===== ENTRIES SUPPLIED

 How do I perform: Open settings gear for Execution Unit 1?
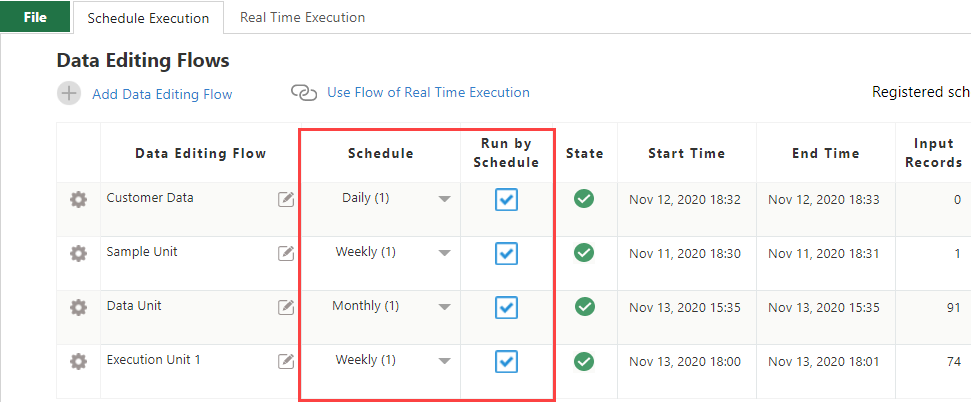click(x=78, y=361)
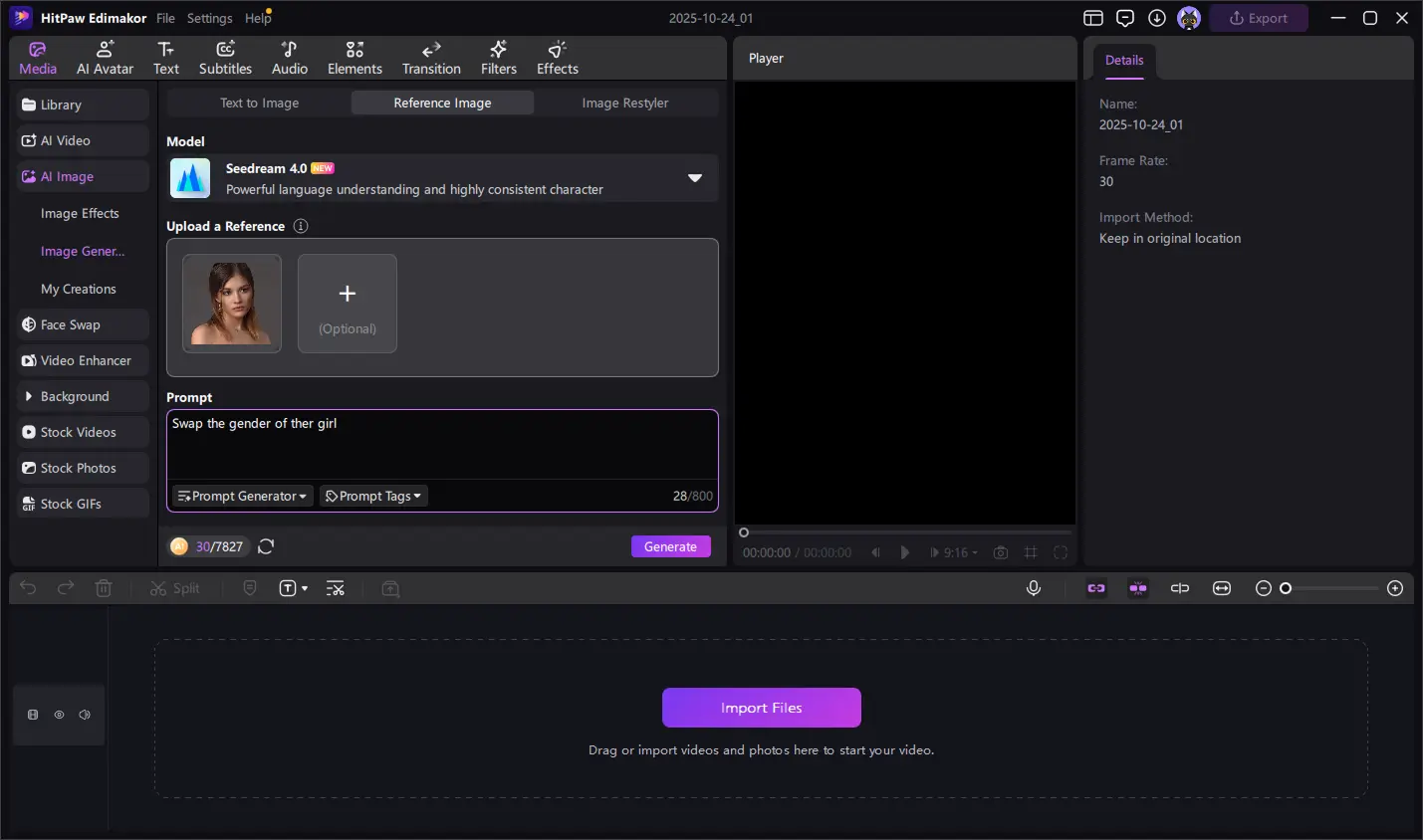
Task: Open the download manager icon in title bar
Action: (x=1157, y=18)
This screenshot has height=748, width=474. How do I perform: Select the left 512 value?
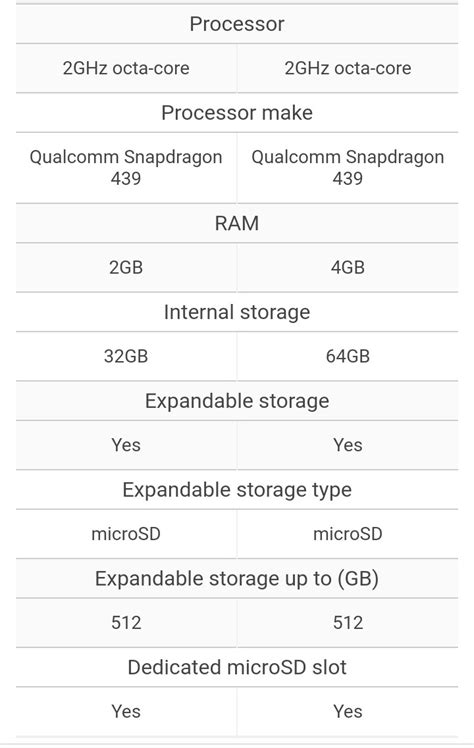click(126, 623)
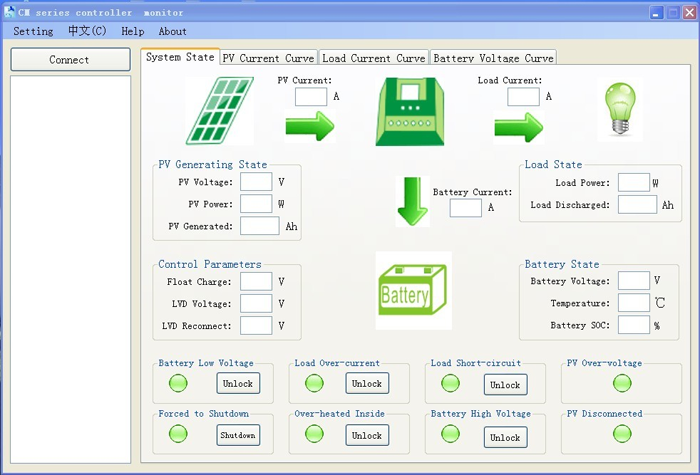Click the green charge controller icon
Viewport: 700px width, 475px height.
coord(410,111)
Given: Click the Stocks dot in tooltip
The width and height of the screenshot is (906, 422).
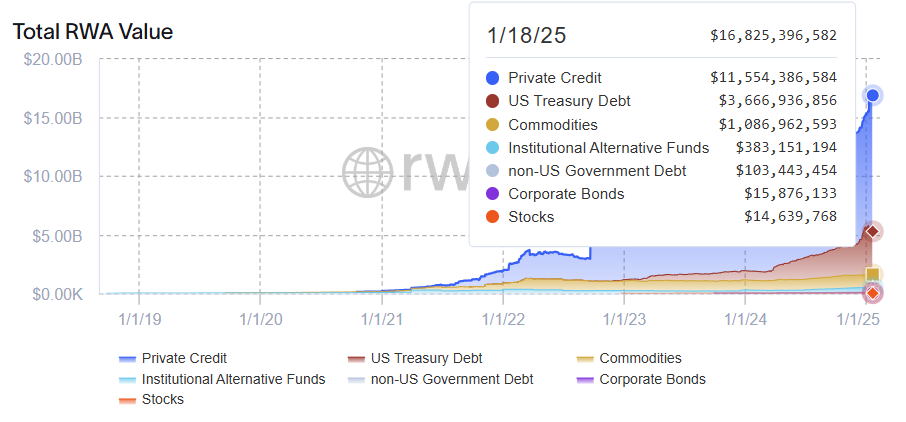Looking at the screenshot, I should [x=492, y=217].
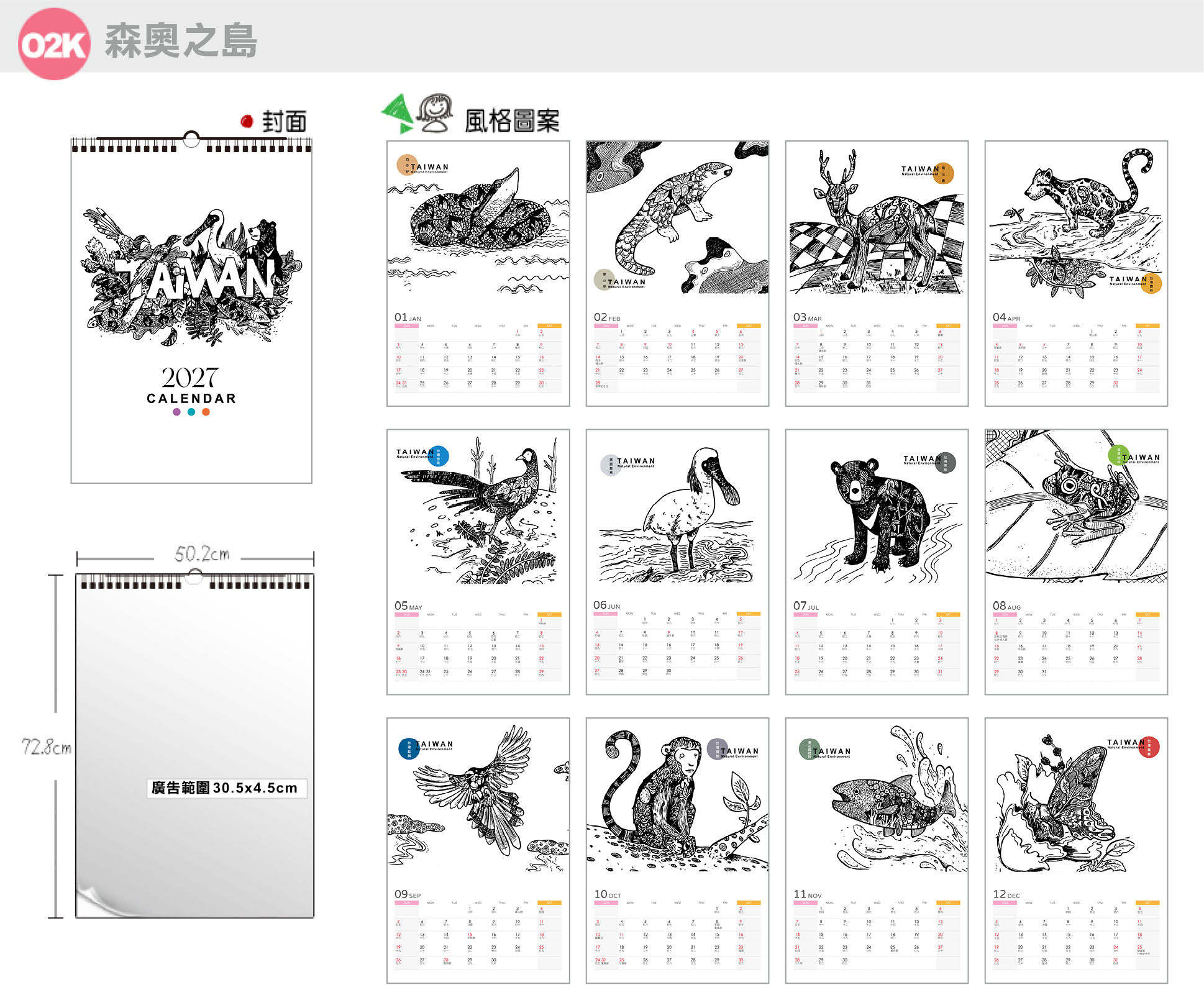Screen dimensions: 1204x1008
Task: Open the 06 JUN spoonbill calendar page
Action: [678, 562]
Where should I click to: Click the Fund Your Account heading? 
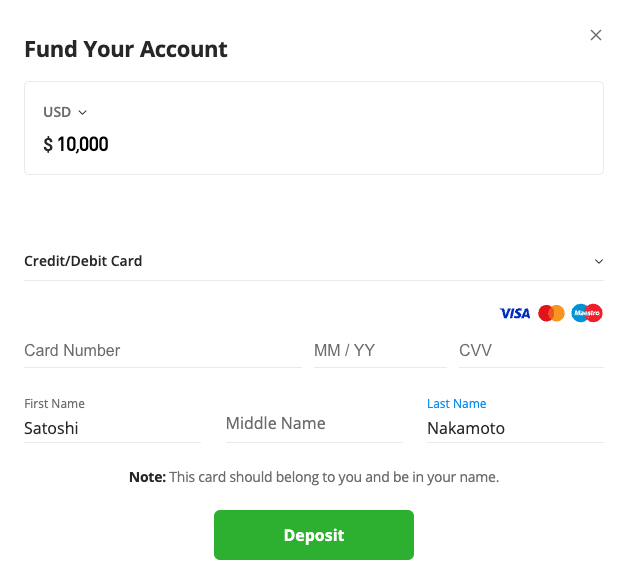pos(126,49)
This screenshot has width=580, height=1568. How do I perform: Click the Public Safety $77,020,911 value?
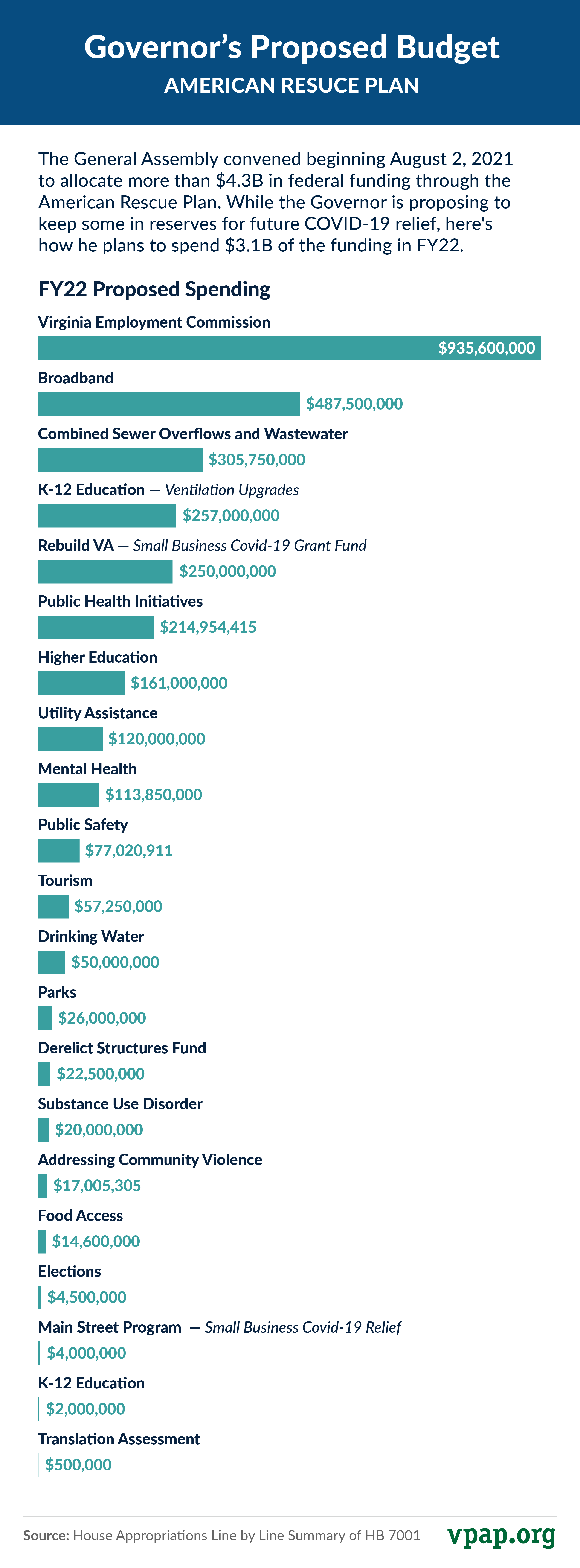pos(129,850)
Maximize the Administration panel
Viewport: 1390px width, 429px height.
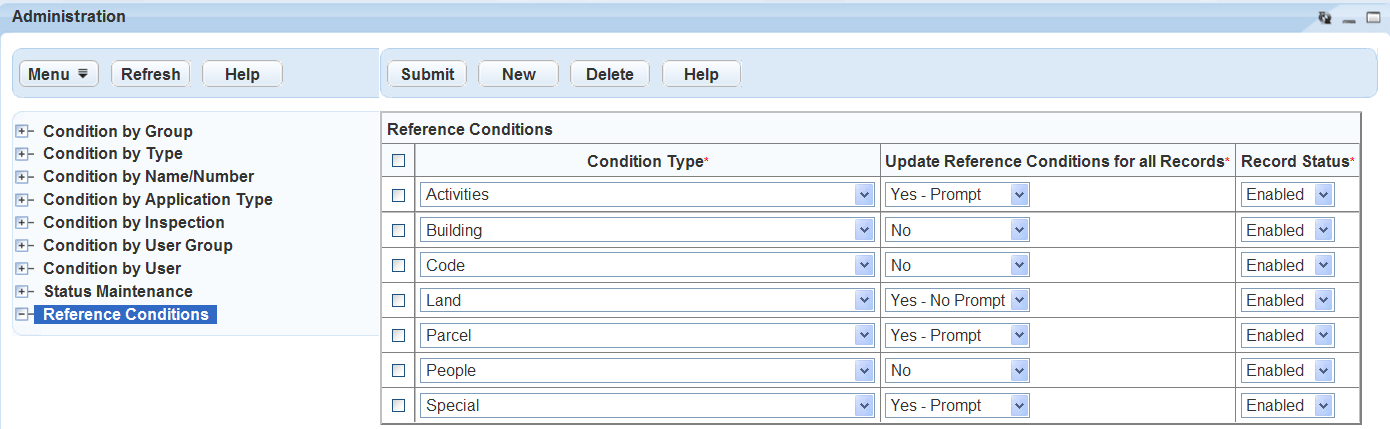tap(1373, 17)
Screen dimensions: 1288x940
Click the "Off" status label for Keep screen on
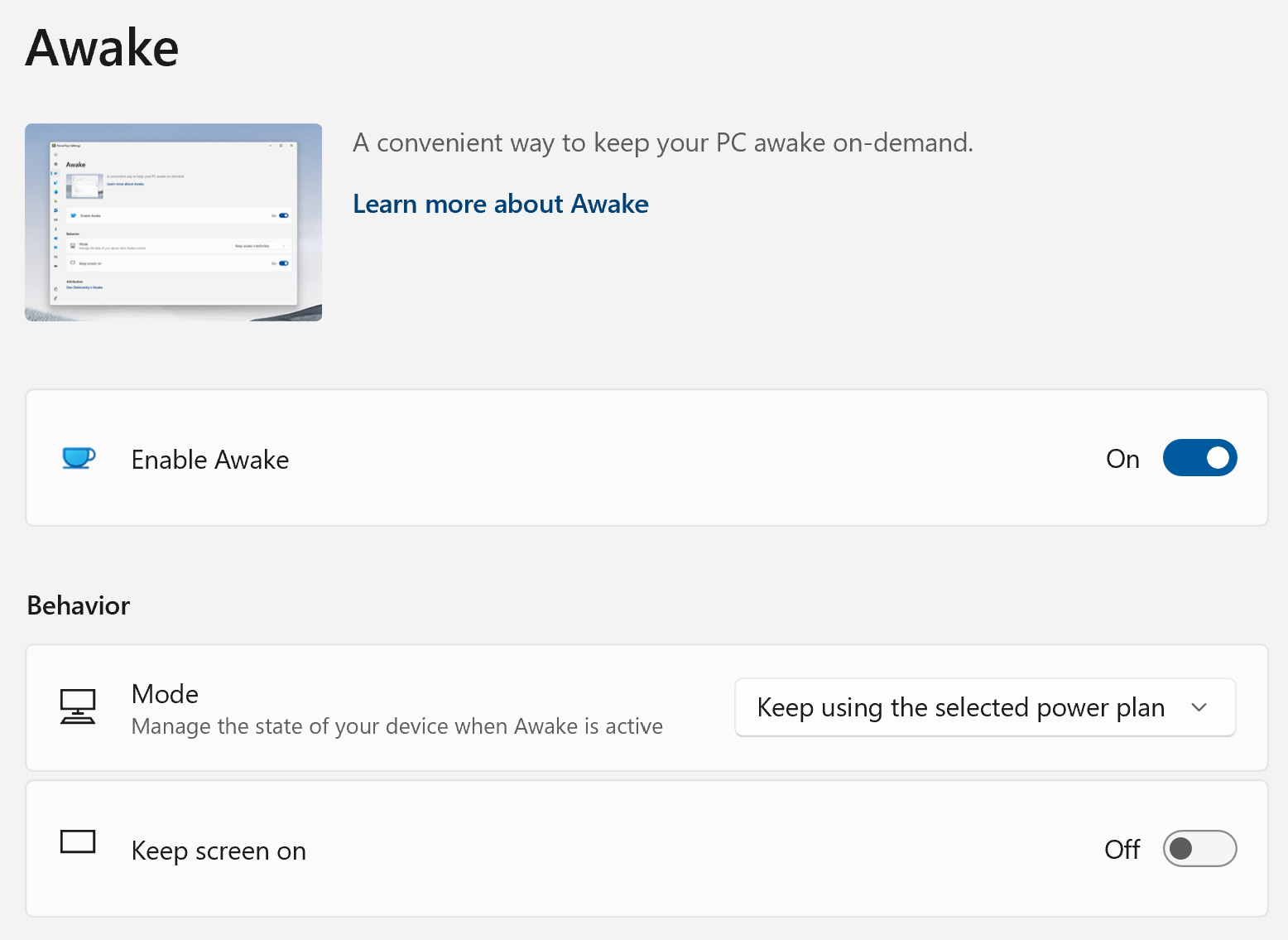[1122, 850]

==========

▶ **DIRECTIONS**
Give every line above again exactly, omitting whatever pictures appear.

▶ **ANSWER TO THIS PROBLEM**
 How do I perform: Open settings gear for Execution Unit 1?
click(x=78, y=361)
Task: Open the download manager icon in title bar
Action: (x=1157, y=18)
This screenshot has height=748, width=474. How do I perform: Select the left 512 value?
click(126, 623)
Click the green charge controller icon
Viewport: 700px width, 475px height.
coord(410,111)
Given: Click the Stocks dot in tooltip
The width and height of the screenshot is (906, 422).
Looking at the screenshot, I should [x=492, y=217].
Screen dimensions: 1204x1008
Task: Open the 06 JUN spoonbill calendar page
Action: [678, 562]
Where should I click to: Click the Fund Your Account heading? 
pos(126,49)
This screenshot has width=580, height=1568. How do I perform: Click the Public Safety $77,020,911 value?
pos(129,850)
Maximize the Administration panel
Viewport: 1390px width, 429px height.
tap(1373, 17)
Screen dimensions: 1288x940
Click the "Off" status label for Keep screen on
[1122, 850]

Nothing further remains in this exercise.